The city has scheduled an opening ceremony for Thursday morning.
The Bernard project was so controversial that it engendered a lawsuit. It may have led to the ouster of a mayor and the election of a new city council member. The Lincoln project, preceded by lengthy and thorough discussions with property owners, seems set to wrap up next week with scarcely a ripple of contention.
Apparently, the city learned from its mistakes. While there is no bringing back the welcoming canopy of the old Bernard maples and sycamores, there were trees to preserve along Lincoln and elsewhere in the city and new goals to accomplish.
It now appears to residents of the Manito/Cannon Hill neighborhood that a city street repair project cannot only avoid infuriating property owners, it can also calm traffic, save money and improve the landscape.

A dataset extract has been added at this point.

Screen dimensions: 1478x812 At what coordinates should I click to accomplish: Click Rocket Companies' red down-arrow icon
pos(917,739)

As Lincoln reopens, drivers will notice the street appears narrower. Much of the street parking space has been replaced by swales designed to filter pollutants from rainwater. These swales have been filled with storm gardens containing hardy plants that will help soak up run-off.
The gardens will provide a visual cue to remind drivers to avoid zooming through the neighborhood.

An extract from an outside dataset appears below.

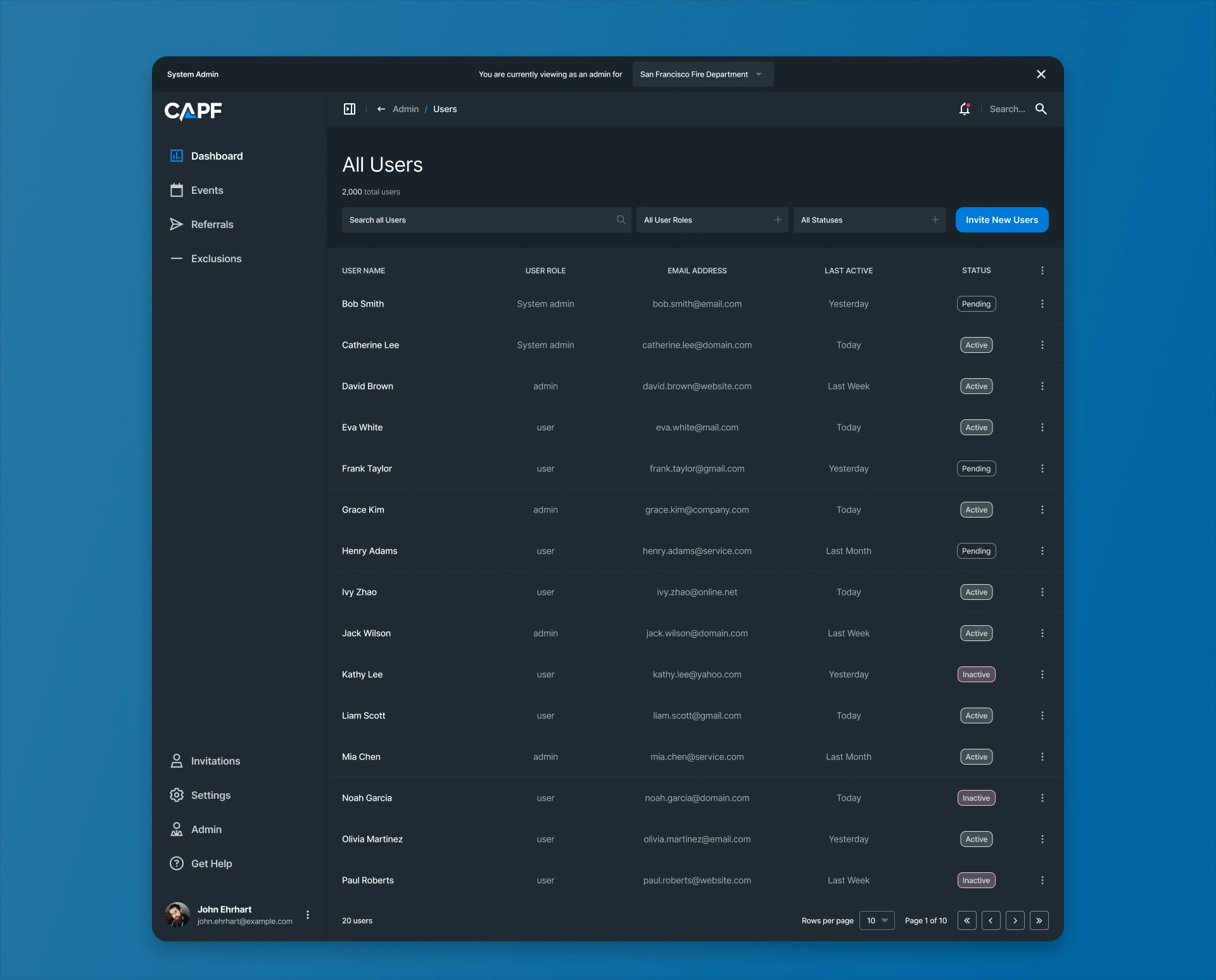Open John Ehrhart account options menu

City officials worked hard to meet with property owners, listen to their concerns and offer them choices.
When an innovative idea arose to combine street repair with wastewater management, residents were asked whether they wanted to add swales in front of their homes. Those who did signed agreements pledging to maintain the gardens.
These gardens already flourish with hostas, black-eyed Susans and daylilies. They are designed to filter fertilizer ingredients, street-sanding sediment, metals and oil from storm water. Most of the excess should drain beneath the gardens to help fill the pond at Cannon Hill Park.
The gardens should reduce the need to fill the Cannon Hill pond with tap water. They are designed to treat up to 86,000 gallons of water per storm and to cut the amount of polluted rainwater pouring into the city sewer plant or the Spokane River.
The hard lessons the city learned about listening to property owners during the Bernard Street project have paid off on Lincoln.
Those same lessons must apply to a long list of upcoming street repair projects scheduled throughout the city. Along with listening to homeowners, it will be particularly important for city officials to respond thoughtfully to the concerns of business owners. In a strained economy, no one wins when a local business suffers.
But if Lincoln Street’s the model, the way ahead could be as seamless as fresh asphalt.